Muitos chamariam Mosco de conspirador pessimista. Seguindo em direção
semelhante, Niel Postman já havia alertado que as tecnologias também possuem sua carga de
consequências negativas às dinâmicas sociais e comportamentos individuais. O intuito aqui
não é, no entanto, construir um pensamento que desconsidere as possibilidades abertas pela
Internet, porém, há um esforço significativo de diversos autores de Cibercultura em não
abordar os traços mais desconfortáveis de uma pretensa teoria dessas novas tecnologias,
esforço em desconsiderar que tais novas tecnologias podem não ser exatamente o que o
conceito de “novo” engloba.
Em Tecnopólio: a rendição da cultura à tecnologia (1994), Postman trata como as
sociedades e as culturas se alteram em função das tecnologias, e define o neologismo
“Tecnopólio” como um estado de cultura. Para ele, este estado de cultura “procura sua
autorização na tecnologia, encontra sua satisfação na tecnologia e obedece à tecnologia”
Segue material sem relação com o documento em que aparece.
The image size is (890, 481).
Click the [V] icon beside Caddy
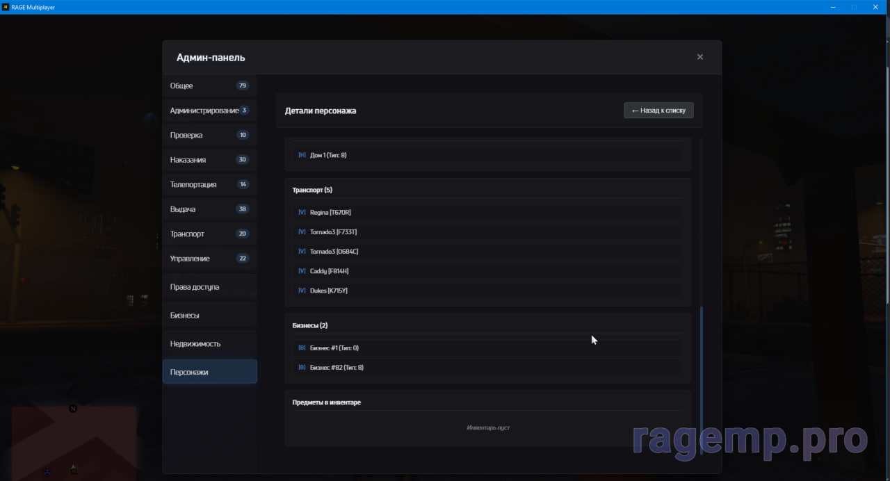[x=302, y=271]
(1994, p.79). O autor também acredita que as tecnologias não são neutras, sendo, deste modo,
geradas para executar papéis específicos, que tomam forma a partir do momento em que seu
criador as considera prontas. O que define a função de uma tecnologia é a forma como esta é
utilizada, independentemente do objetivo que incitou sua elaboração. Para Postman as
tecnologias têm ideologias associadas a todos os aspectos que a constituem, posto isto, à
medida que esta é aceita – ou constituída - como algo intrínseco à sociedade moderna
permite-se a abertura para “um conjunto de suposições, das quais mal temos consciência, mas
que ainda assim dirigem nossos esforços para dar forma e consistência ao mundo”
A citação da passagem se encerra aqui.